Précision importante : si aucune expulsion ne peut normalement avoir lieu durant la période de trêve hivernale, le propriétaire a tout de même le droit d’engager une procédure d’expulsion locative pendant cette période en saisissant le juge. Si le juge ordonne l’expulsion du locataire indélicat, la mesure sera effective dès la fin de la trêve.
Mise en œuvre d’une procédure d’expulsion locative
La mise en œuvre de la procédure d’expulsion locative relève de la compétence exclusive des huissiers de justice.
Attention : le bailleur qui procède lui-même à l’expulsion d’un locataire indélicat est passible de 3 ans de prison et de 30 000 euros d’amende.
L’huissier de justice chargé de l’exécution de la mesure d’expulsion ne peut pas pénétrer dans les lieux hors la présence de l’occupant. De même, il doit se présenter au logement les jours ouvrables entre 6 heures et 21 heures.

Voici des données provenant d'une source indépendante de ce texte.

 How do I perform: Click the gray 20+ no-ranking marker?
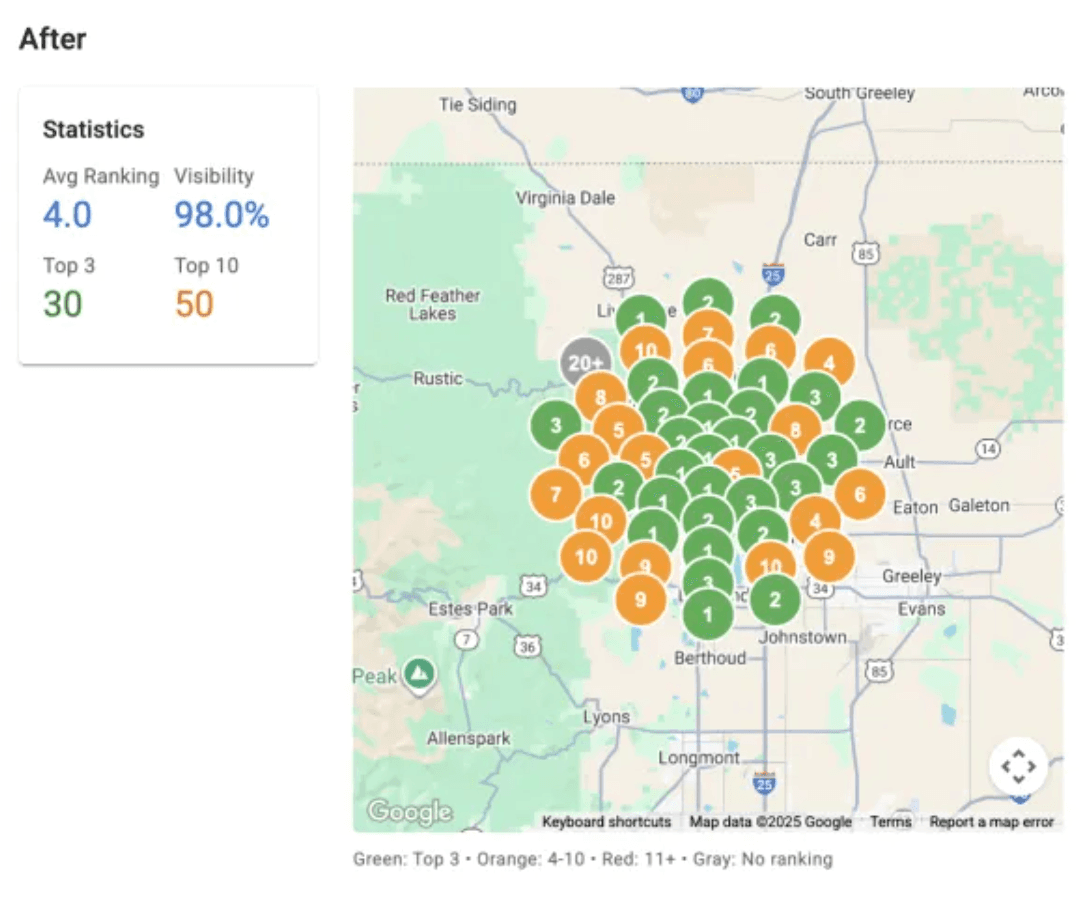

Si l’expulsion a pour objet la libération du logement loué, elle a également pour objet de libérer les lieux loués des meubles s’y trouvant, à l’exception de ceux qui appartiennent au propriétaire si le logement a été loué en vertu d’un bail meublé.
Les huissiers doivent, dans un premier temps, tenter d’exécuter seuls les mesures d’expulsion et, faute de succès, solliciter le concours de la force publique, c’est-à-dire l’assistance de la police ou de la gendarmerie.
Le concours de la force publique est accordé, suspendu ou refusé par le préfet du département concerné. Lorsque ce concours a été accordé, il doit être effectivement mis en œuvre dans un délai raisonnable. Il est à noter que toute décision de refus doit être motivée.
Le refus du préfet engage la responsabilité de l’Etat et ouvre droit à réparation pour le propriétaire dans certaines conditions.